Ülkemizde ebeveynlerle çocuklar arasında yaşanan anlaşmazlıklar sıklık düzeyine göre zaman yönetimi (Eğitime ve telefona ayrılan zaman), ekran bağımlılığı, ders çalışma alışkanlıklarının zayıflığı olarak karşımıza çıkmaktadır. Hemen her ailede, ilkokuldan liseye kadar öğrenim gören çocuklarla bu üç anlaşmazlığı yaşamak mümkündür.
Çocuklar, boş zamanlarının çoğunu eğlenmeye ayırmak isterken ebeveynler eğitime ayırmalarını istemektedirler. Her iki taraf da pozisyonlarını (İsteklerini) esnetmedikleri için bir uzlaşma noktası bulunamamaktadır. Ebeveynlerin, “Yapay Zekâ Çağına” girdiğimiz bu yıllarda çocukların internetten tamamen kopmalarını beklemeleri gerçekçi bir hedef değildir. Öte yandan çocukların tüm boş zamanlarını internette harcamaları da onların eğitim başarılarını doğrudan etkilemektir.
Çocuklarla ebeveynler, müzakere ederek her iki tarafı da memnun edecek çözümler üretemediklerinde yaşanan anlaşmazlık çözümsüz bir problem halini almaktadır. Bir türlü çözüm bulunamayan problem, ebeveyn için başka bir zorluğu da doğurmaktadır: Ebeveyn kaygısı.
Çocuğunun gelecekte güçlü ve güvende olmasını isteyen ebeveyn, doğal olarak kaygılanmaktadır. İşlevsel bir çözüm üretilemeyince, yasaklar ve cezalar da beklenen sonucu vermeyince ebeveynin kaygısı artmaktadır. Kaygılanan ebeveyn, yaşadığı stresi azaltmanın yolunu çocuğa olabildiğince çok ders çalıştırarak bulmak istemektedir.
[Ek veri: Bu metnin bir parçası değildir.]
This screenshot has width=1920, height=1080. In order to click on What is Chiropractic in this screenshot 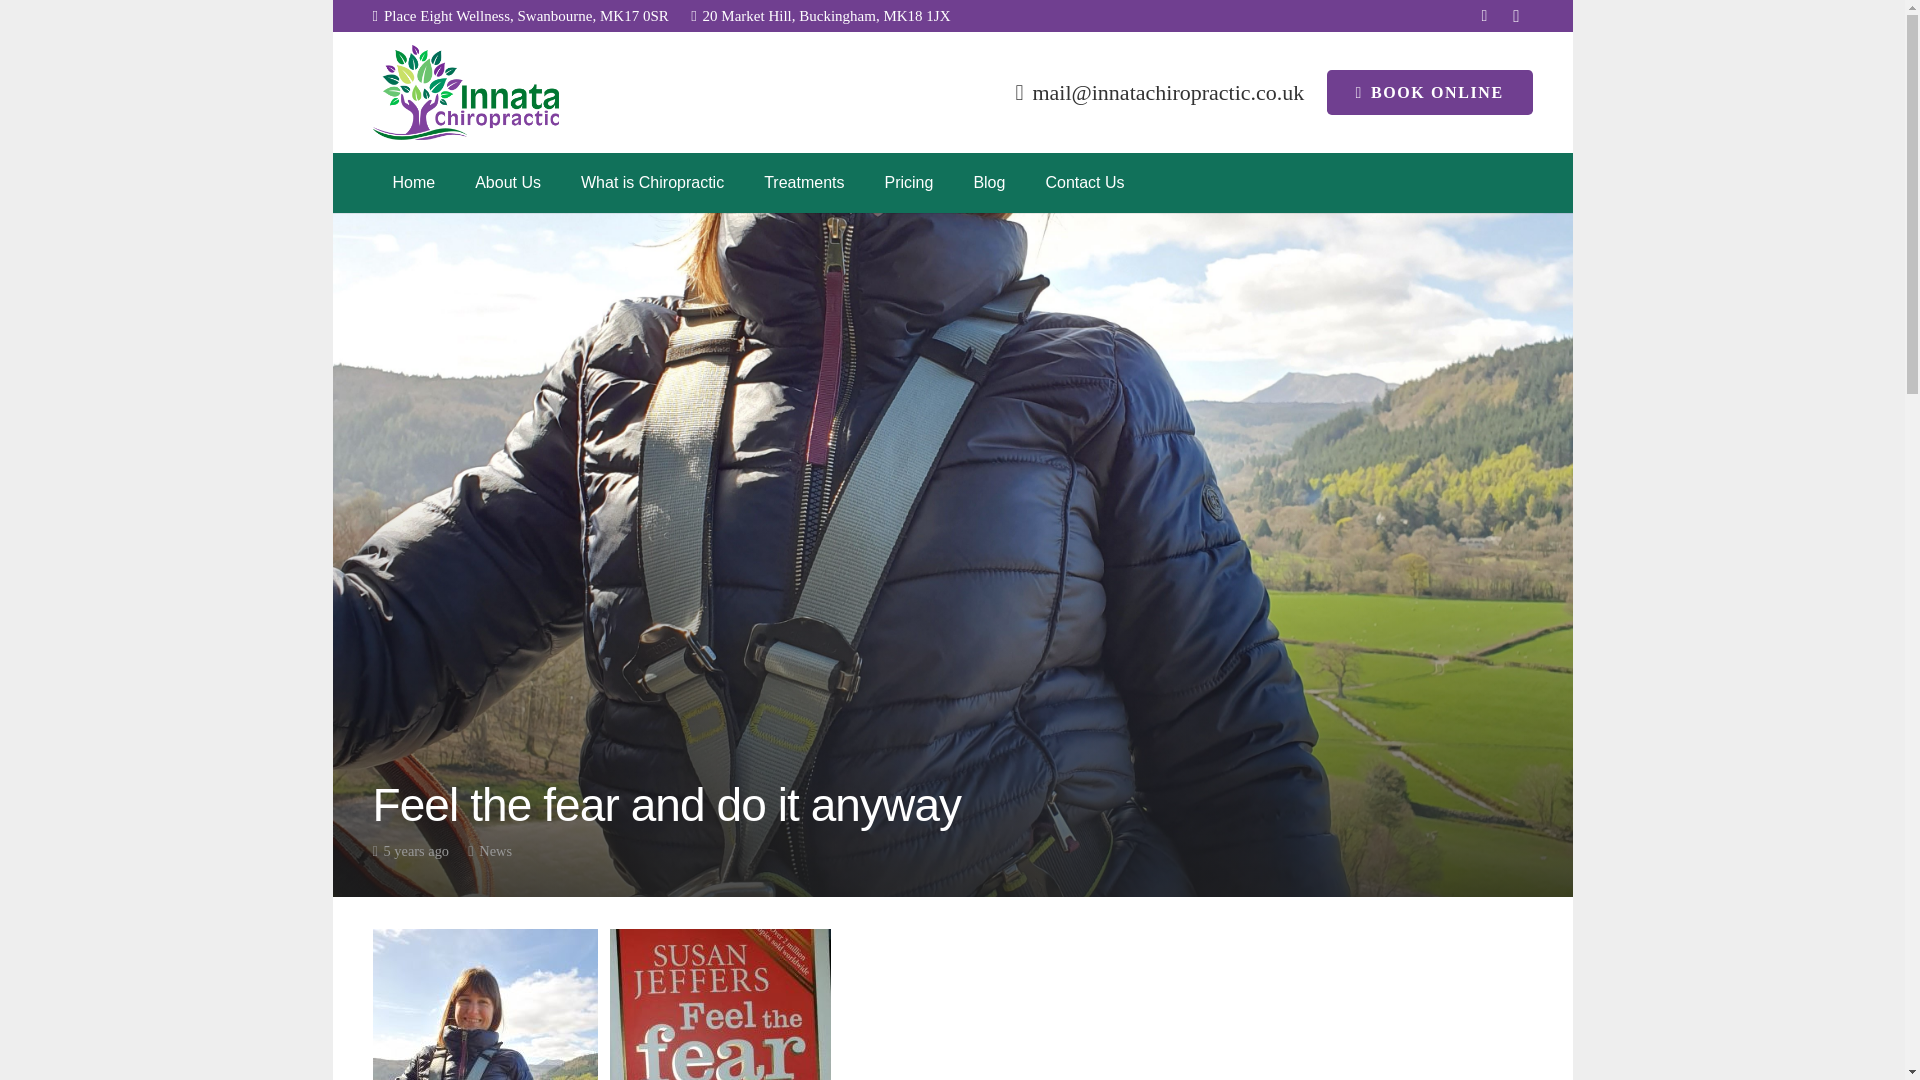, I will do `click(652, 182)`.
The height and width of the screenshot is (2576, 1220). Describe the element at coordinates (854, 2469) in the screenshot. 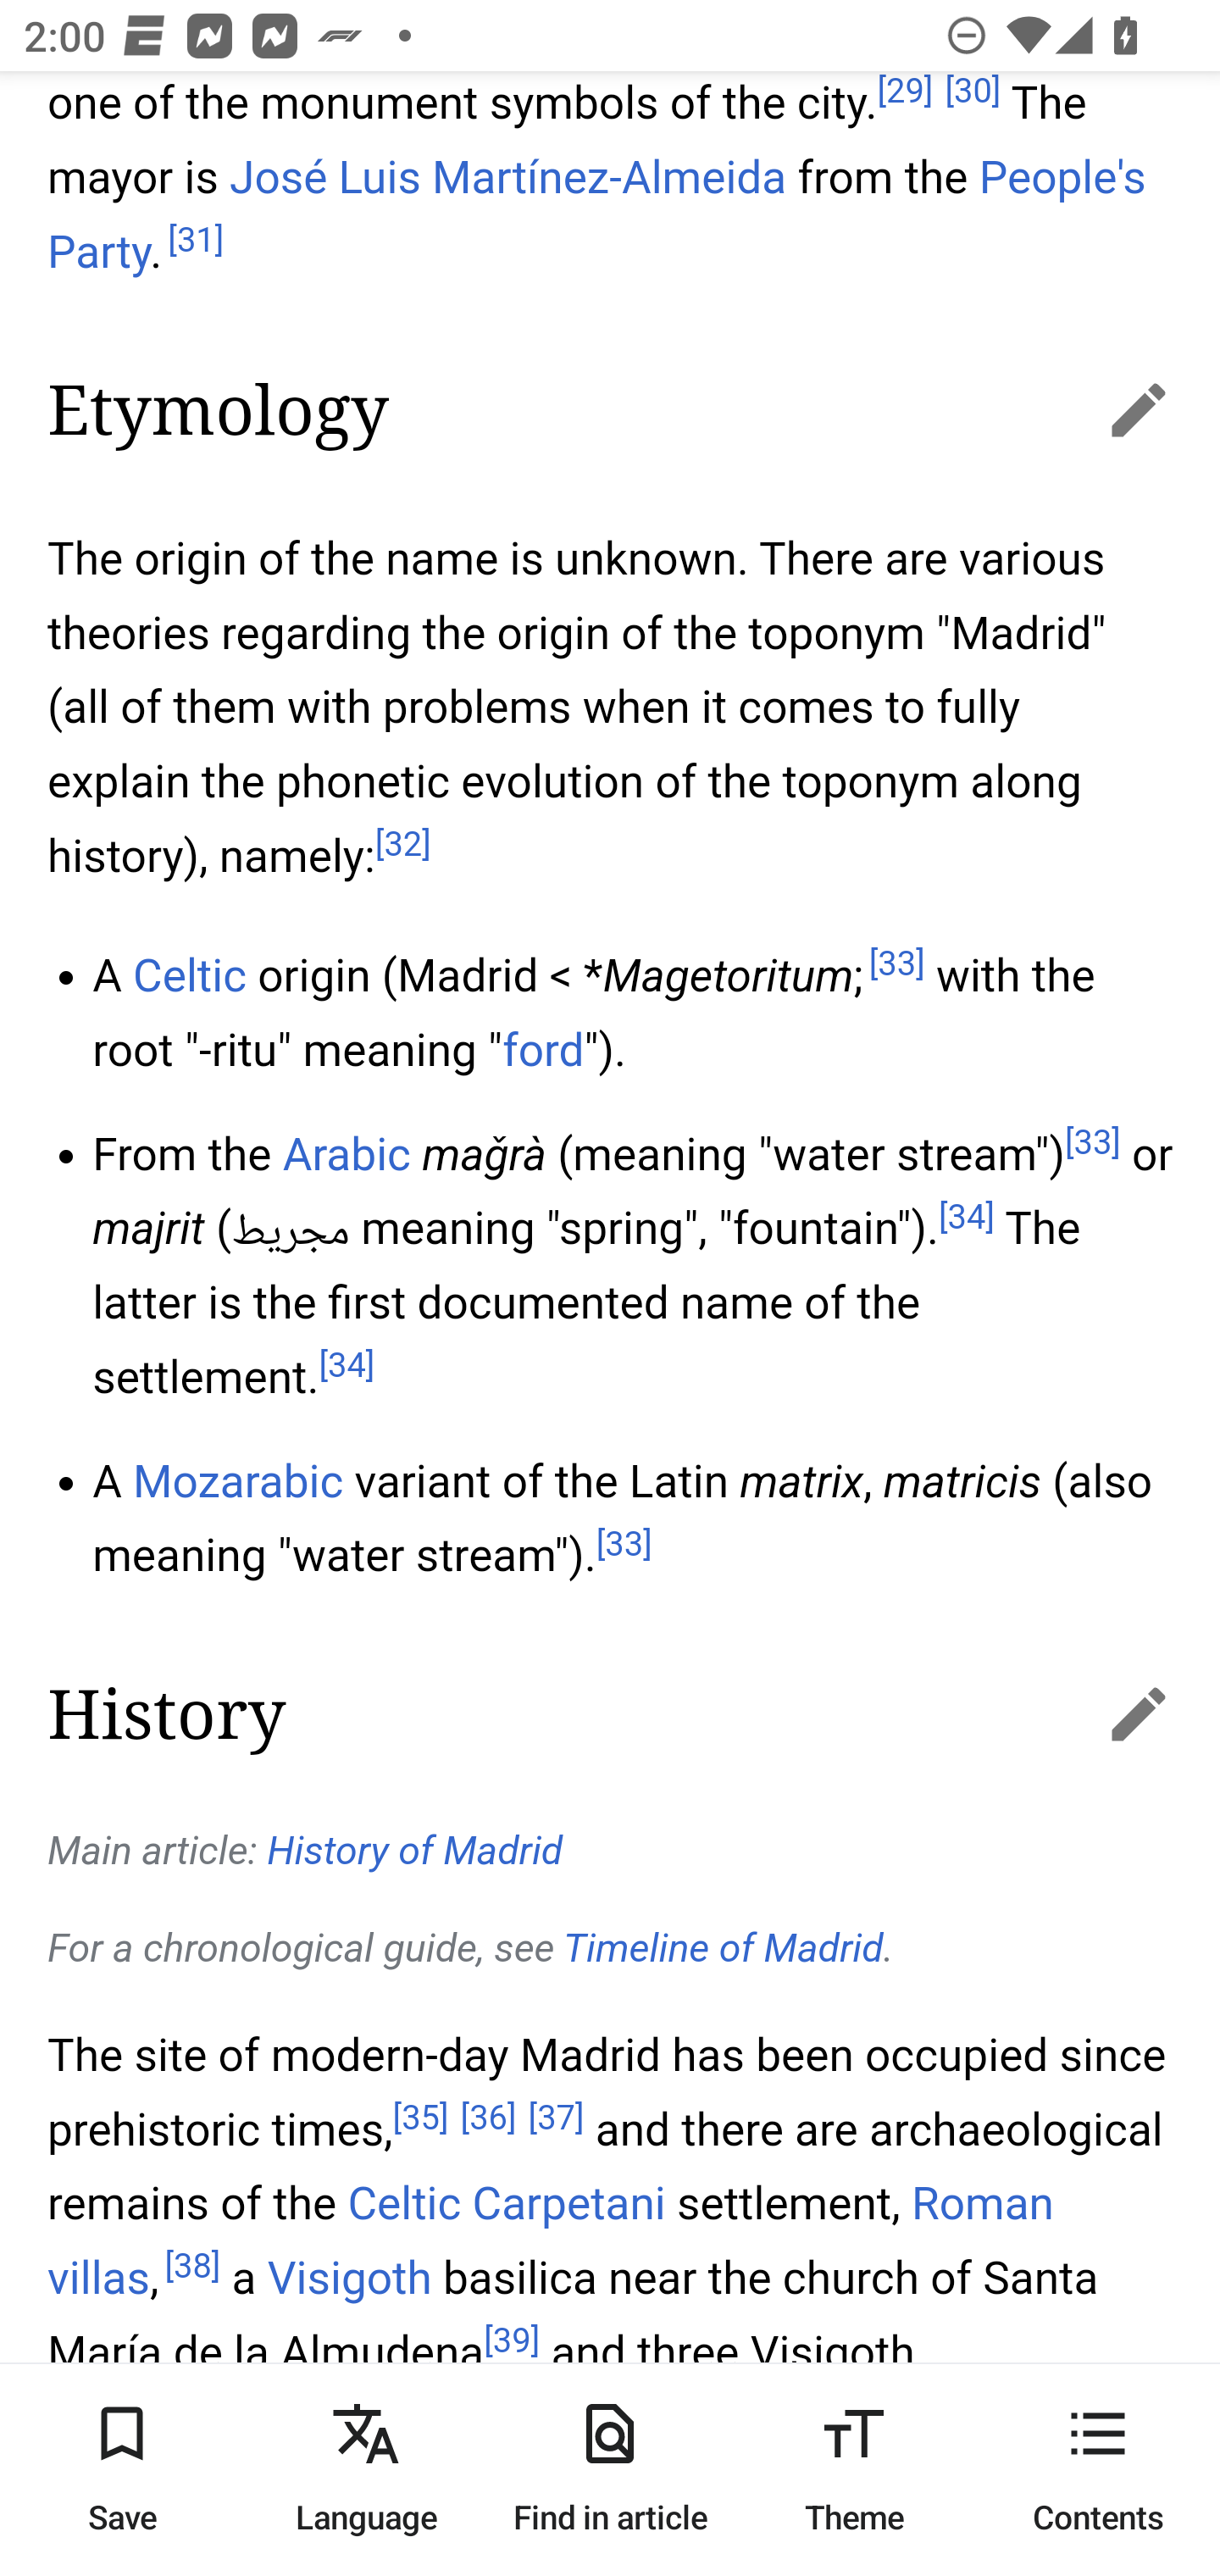

I see `Theme` at that location.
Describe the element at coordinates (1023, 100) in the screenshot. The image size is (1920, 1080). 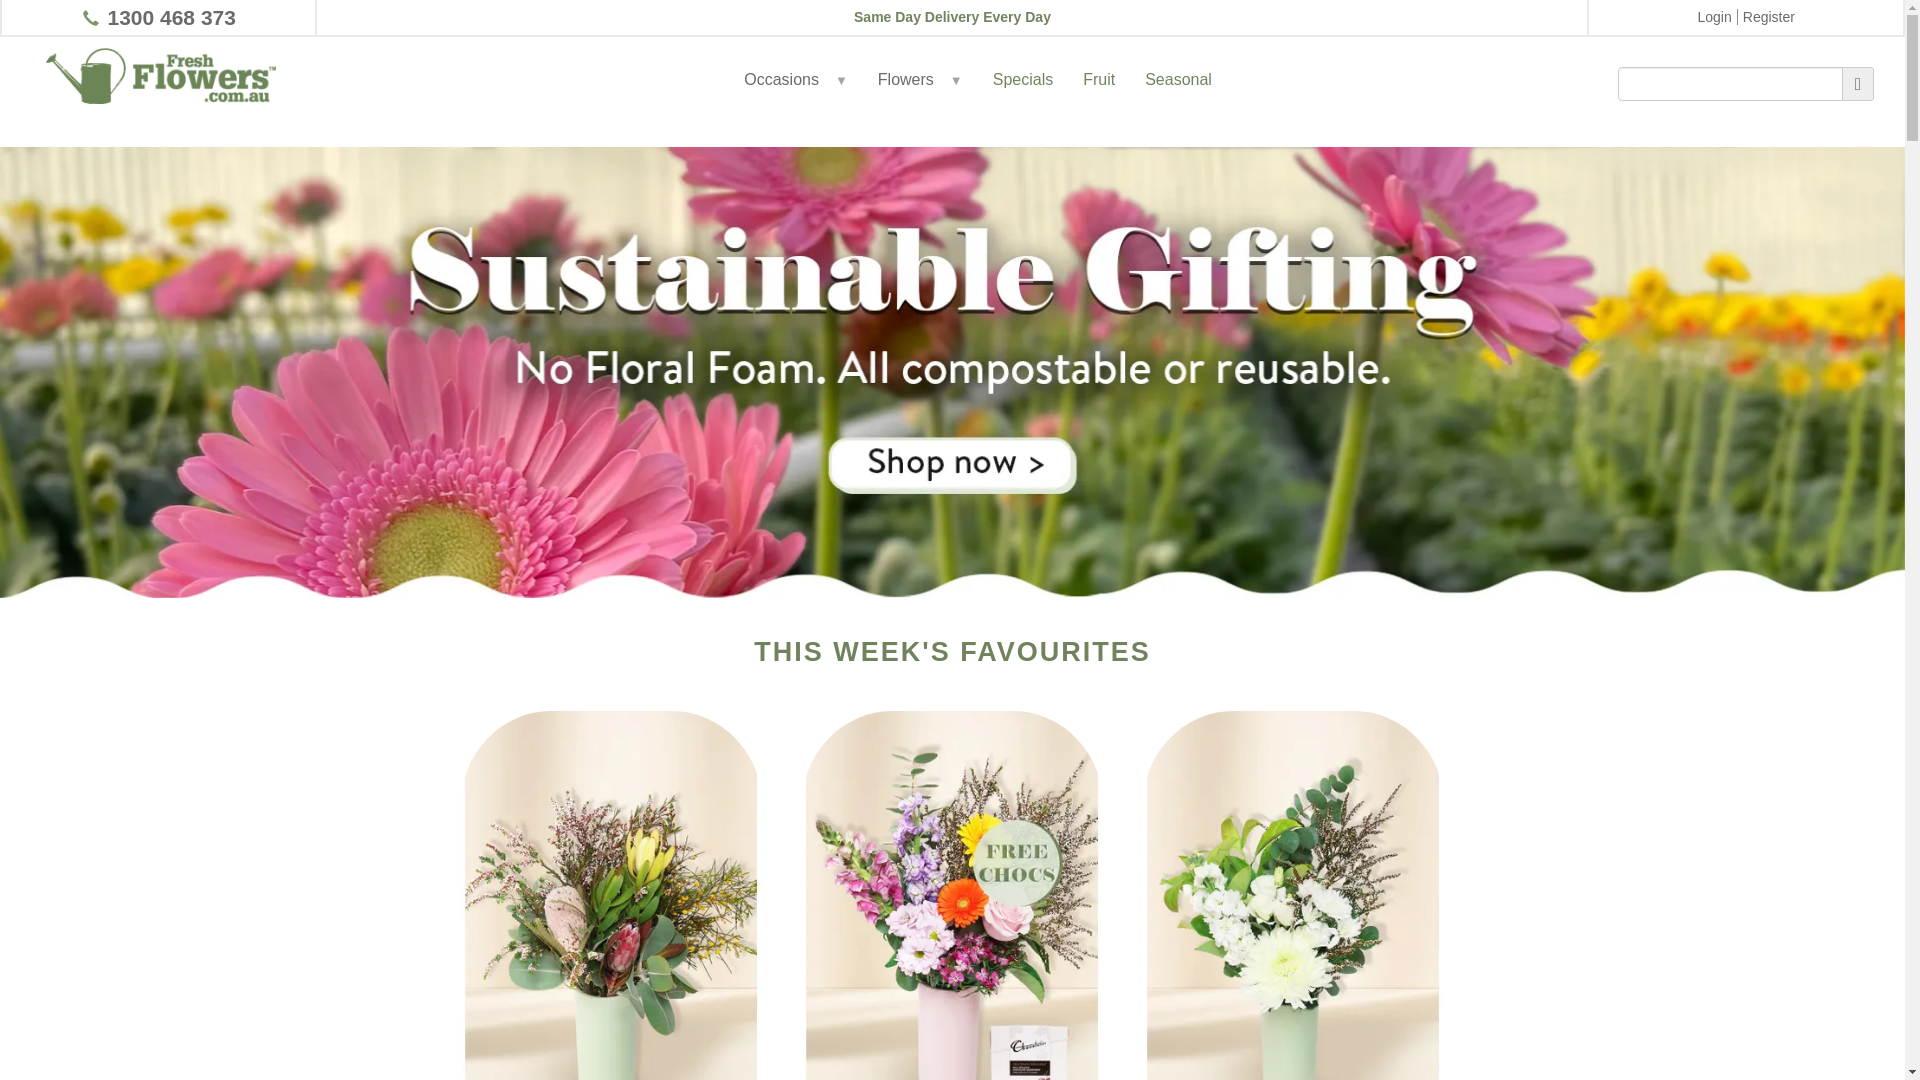
I see `Specials` at that location.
Çocuk ise bu çözüme direnmeye devam etmektedir.
Eğer çocuk, ortaokul, lise yaşlarındaysa bir başka etken problemin içinden çıkılmaz hale gelmesine neden olmaktadır: Ergenlik.
Kendisine kişilik elbisesi dikmenin derdine düşmüş olan ergen, “Aradığı buzağıyı öküzün altında buluvermiştir.” Kendi kişiliğini diğerlerinden ayırt etmeye çalışan ergen, her şeye ve herkese muhalif olmaktadır. Ancak en güvenli muhalefetini ebeveynine gösterebilir. Çünkü, o, ebeveyni için “Atsan atılmaz, satsan satılmazdır.” Onun nazını ebeveyni kadar kimse çekmez. Öğretmenine nazlanabilmesinin sınırları bellidir. Arkadaşlarıyla ilişkisi zarar görsün istemez, kimse kimsenin nazını sınırsızca çekmez.
Bütün bunlar ebeveyn üzerindeki baskıyı artırdığında, telaşlanan ebeveyn de çocuk üzerindeki baskıyı artırır. Üzerinde baskı kurulmaya çalışıldığını gören ergen de aradığı mazereti bulmuştur. Artık kapıyı çarpıp evden çıkması için çok haklı gerekçeleri vardır. Gidip arkadaşlarına ne büyük haksızlıklara uğradığını anlatmanın zamanı gelmiştir. Arkadaşlarının, ona hak vereceğinden emindir, çünkü onlar da kendi evlerinin kapısını çarpıp çıkmayı öğrenmişlerdir.
Ergene, bu fırsatı vermemenin en etkili yolu müzakereden geçmektedir. Onu problemin karşı öznesi yapabilmek gerekir. Problemin tanımlanmasından başlayarak onu, çözüm aramak konusunda ikna etmeye çalışmalıyız. Çözümü tek taraflı olarak sunmak yerine mümkün olduğunca sorular sorarak onu, çözümün ortağı yapmaya çalışmalıyız.
Elbette bir köşe yazısından edinilen bilgiler yeterli olmayabilir. Bu yazının amacı farkındalık yaratmaktır. Öğrenmenin yaşı yoksa eğer, “Çocuklarımızla nasıl müzakere ederek anlaşmazlıklarımızı çözebiliriz?” sorusunu sorarak ve sorumuza cevap bulabileceğimiz kitaplar okuyarak başlayabiliriz.
Ezcümle, bu çağın çocukları ve gençleriyle, eski çağın otoriter çözüm yöntemlerini kullanarak baş etmek ve/veya onlara yol göstermeye çalışmak çok mümkün görünmüyor. Uzlaşmanın yollarını öğrenmek ve aramak gerektiğini düşünmekteyim. Hoş kalın.